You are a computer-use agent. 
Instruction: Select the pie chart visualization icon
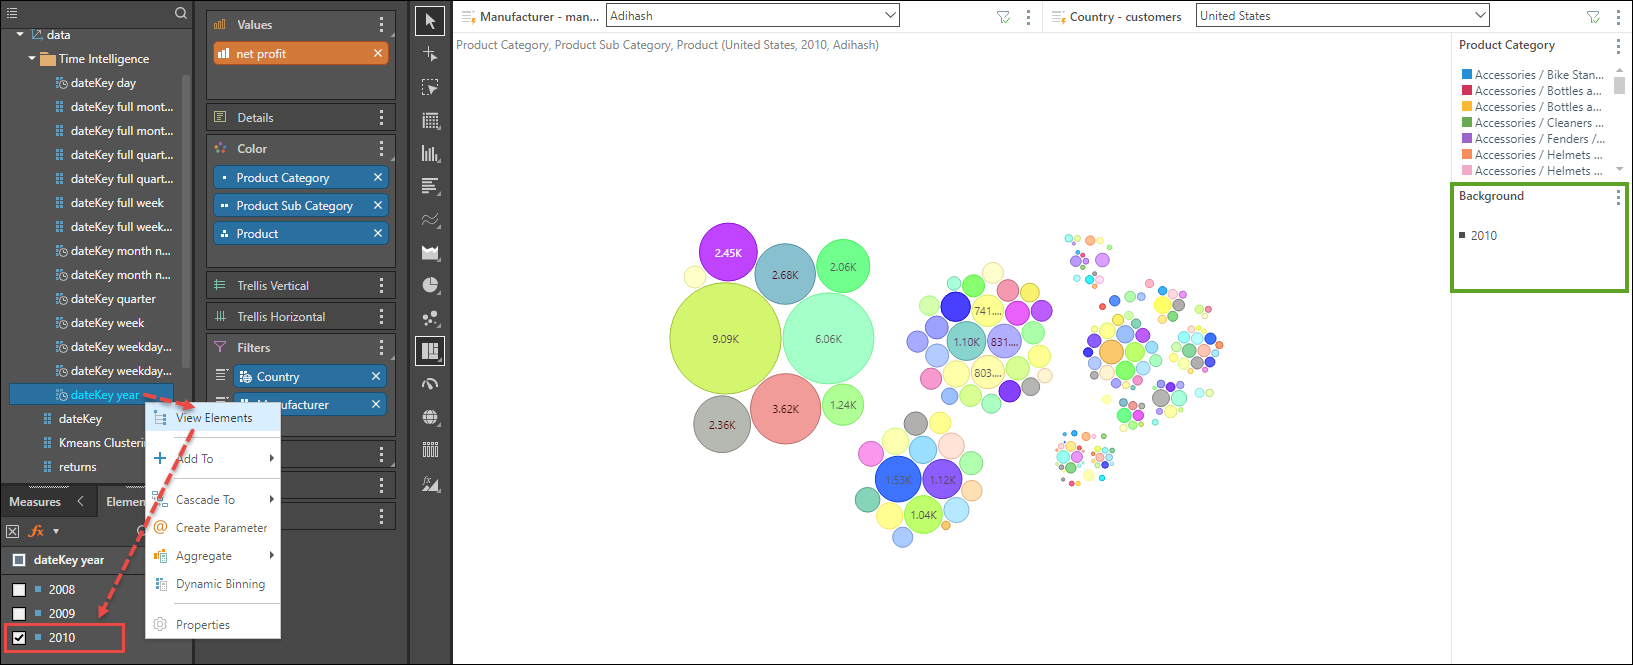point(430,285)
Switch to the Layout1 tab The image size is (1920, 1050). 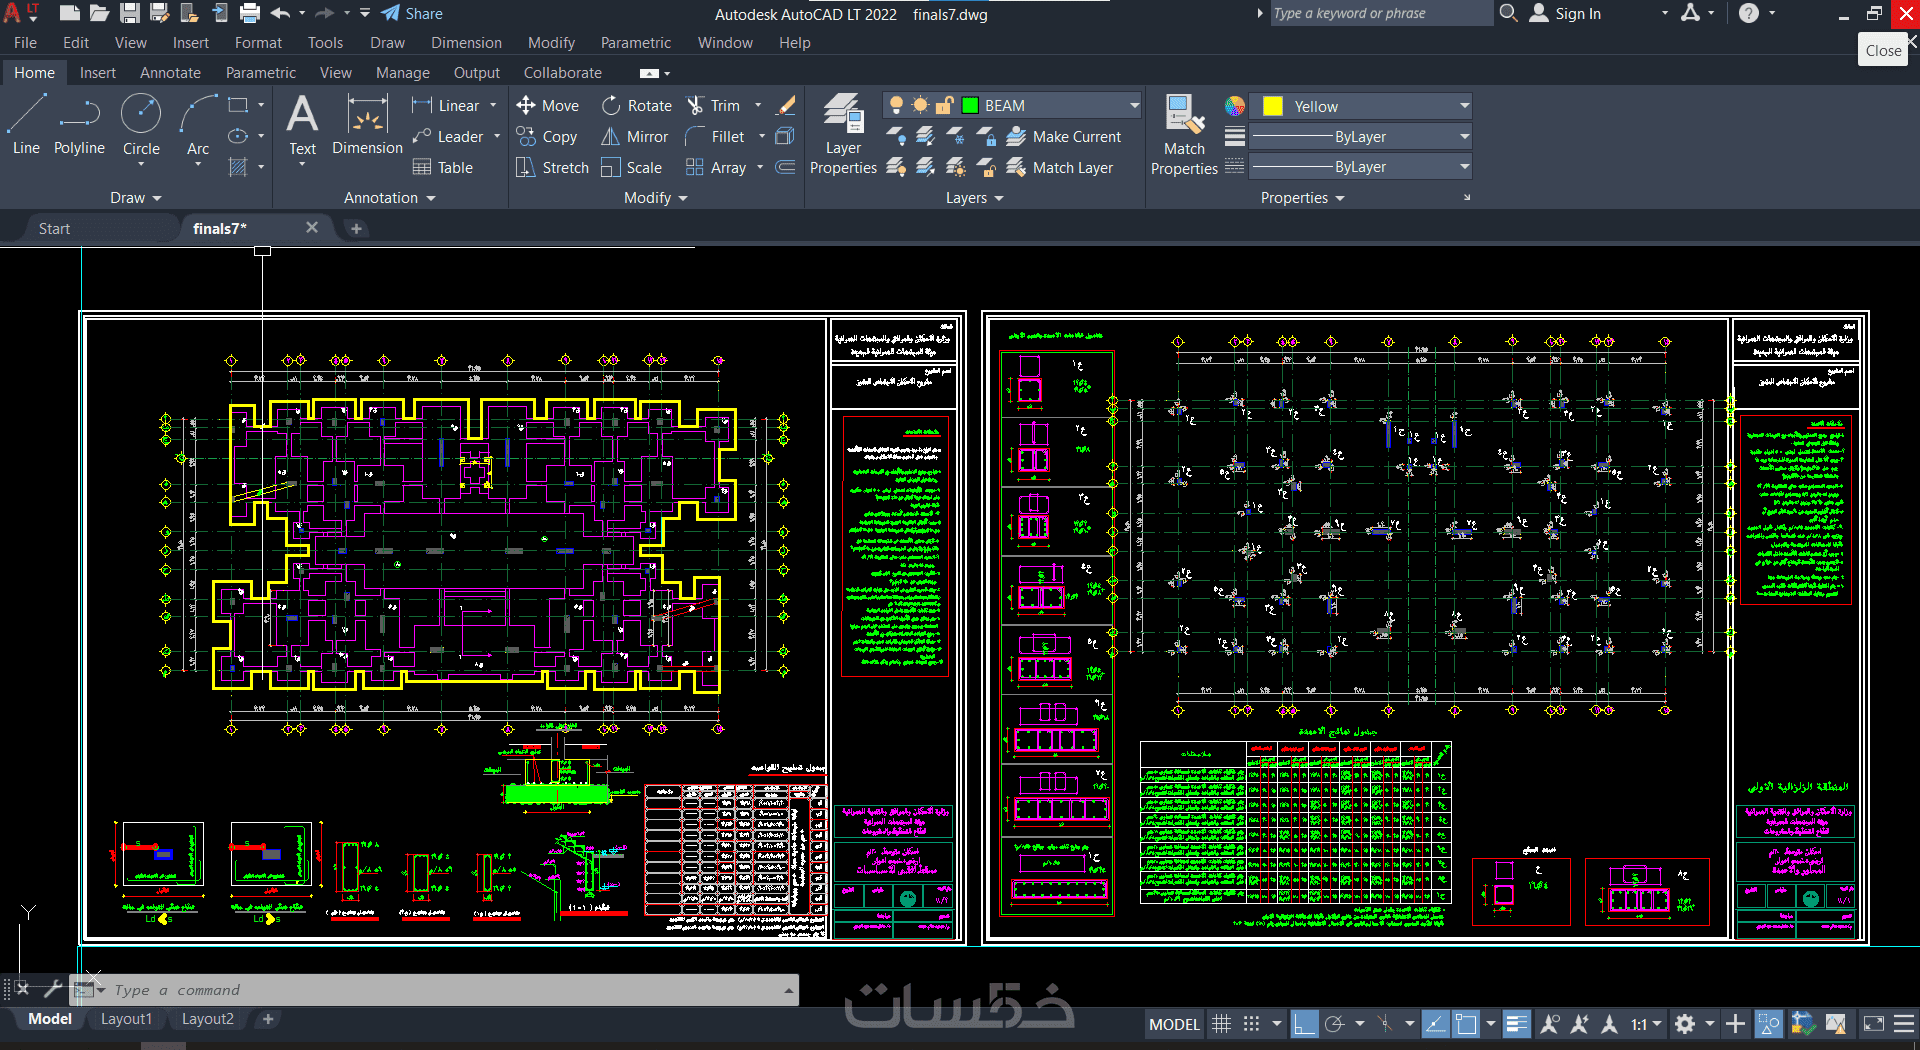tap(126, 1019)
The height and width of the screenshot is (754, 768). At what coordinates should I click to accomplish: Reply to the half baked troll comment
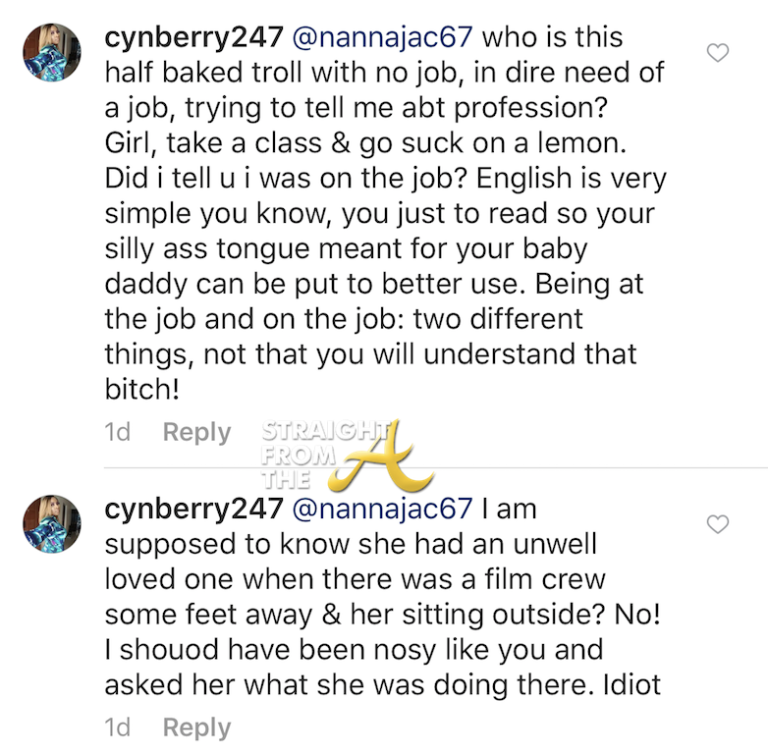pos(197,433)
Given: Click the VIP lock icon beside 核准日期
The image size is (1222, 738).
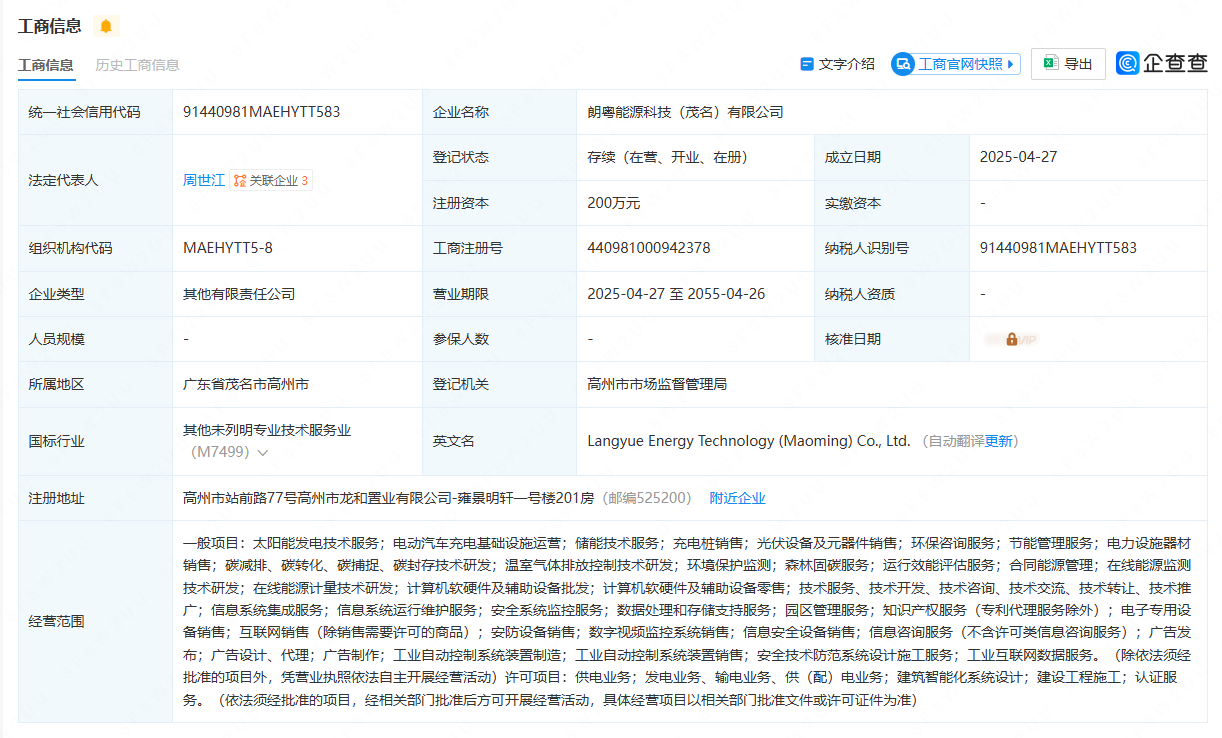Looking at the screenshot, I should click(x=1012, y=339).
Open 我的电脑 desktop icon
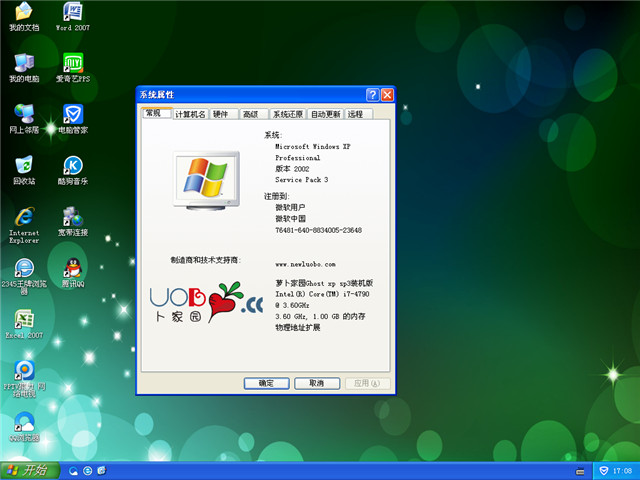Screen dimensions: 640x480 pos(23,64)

AIM OF THE EXERCISE: Please return only the lines from the one holding "The image size is (1222, 738)." through the end of the data, both ends included; do not copy any pictures.

OUTPUT:
The image size is (1222, 738).
Looking at the screenshot, I should click(x=1012, y=339).
Open 我的电脑 desktop icon
Screen dimensions: 640x480 pos(23,64)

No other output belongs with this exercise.